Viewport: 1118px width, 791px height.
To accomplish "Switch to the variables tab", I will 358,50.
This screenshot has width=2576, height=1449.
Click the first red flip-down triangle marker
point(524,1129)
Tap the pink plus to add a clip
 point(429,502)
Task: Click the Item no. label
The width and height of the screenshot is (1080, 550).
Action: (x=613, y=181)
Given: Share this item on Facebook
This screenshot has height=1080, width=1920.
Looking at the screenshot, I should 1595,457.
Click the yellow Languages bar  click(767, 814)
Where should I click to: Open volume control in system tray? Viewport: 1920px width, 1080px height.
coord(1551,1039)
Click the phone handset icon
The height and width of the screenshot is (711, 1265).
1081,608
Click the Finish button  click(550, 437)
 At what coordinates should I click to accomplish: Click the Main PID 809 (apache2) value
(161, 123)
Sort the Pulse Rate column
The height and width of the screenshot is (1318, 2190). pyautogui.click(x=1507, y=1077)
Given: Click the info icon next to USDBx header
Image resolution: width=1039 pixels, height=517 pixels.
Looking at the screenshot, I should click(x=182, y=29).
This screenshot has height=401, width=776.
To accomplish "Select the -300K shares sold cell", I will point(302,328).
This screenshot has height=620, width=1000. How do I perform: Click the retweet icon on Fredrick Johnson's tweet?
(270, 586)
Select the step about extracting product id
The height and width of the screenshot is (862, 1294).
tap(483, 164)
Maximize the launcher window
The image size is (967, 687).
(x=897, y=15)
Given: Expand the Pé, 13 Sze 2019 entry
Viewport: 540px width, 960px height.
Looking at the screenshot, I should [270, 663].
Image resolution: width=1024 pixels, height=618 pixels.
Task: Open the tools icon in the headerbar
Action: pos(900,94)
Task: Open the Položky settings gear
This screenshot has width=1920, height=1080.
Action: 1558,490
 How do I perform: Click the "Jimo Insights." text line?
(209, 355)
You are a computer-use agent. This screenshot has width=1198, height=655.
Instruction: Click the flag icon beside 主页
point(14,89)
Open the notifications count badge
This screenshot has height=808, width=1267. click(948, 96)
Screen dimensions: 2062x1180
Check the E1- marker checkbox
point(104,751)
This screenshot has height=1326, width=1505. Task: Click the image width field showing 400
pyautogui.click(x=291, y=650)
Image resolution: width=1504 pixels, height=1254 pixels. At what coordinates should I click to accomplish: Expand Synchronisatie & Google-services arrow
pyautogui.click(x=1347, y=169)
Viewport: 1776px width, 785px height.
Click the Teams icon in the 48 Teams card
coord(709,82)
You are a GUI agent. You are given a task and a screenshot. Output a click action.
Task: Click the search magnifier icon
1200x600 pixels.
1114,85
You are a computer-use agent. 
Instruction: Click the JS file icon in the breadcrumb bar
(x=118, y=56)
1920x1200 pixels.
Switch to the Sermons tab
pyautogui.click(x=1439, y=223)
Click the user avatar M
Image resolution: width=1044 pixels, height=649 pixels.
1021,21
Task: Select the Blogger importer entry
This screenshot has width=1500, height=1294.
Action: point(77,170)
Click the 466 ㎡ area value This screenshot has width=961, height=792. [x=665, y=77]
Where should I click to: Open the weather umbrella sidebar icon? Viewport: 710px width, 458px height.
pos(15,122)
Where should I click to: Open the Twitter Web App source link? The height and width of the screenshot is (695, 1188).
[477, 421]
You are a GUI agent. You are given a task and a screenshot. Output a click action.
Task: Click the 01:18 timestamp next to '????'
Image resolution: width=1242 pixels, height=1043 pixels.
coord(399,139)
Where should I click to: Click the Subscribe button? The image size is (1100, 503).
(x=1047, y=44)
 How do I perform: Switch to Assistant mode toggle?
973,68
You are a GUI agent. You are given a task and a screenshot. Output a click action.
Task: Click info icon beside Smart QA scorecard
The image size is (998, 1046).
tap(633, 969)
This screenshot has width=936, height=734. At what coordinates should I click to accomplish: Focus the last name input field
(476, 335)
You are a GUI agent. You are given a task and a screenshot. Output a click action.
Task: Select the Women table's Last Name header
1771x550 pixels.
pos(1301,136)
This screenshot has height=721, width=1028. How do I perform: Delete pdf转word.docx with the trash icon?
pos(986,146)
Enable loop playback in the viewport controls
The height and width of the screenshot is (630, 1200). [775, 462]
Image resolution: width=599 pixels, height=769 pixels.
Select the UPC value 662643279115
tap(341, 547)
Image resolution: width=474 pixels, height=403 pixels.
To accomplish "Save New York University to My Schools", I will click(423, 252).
○ ○ ○ ○
**To do:**
Count the lines in the listing that contain the string "point", treating uppercase and lowercase letters as different. Give only the number.

**Exercise result:**
6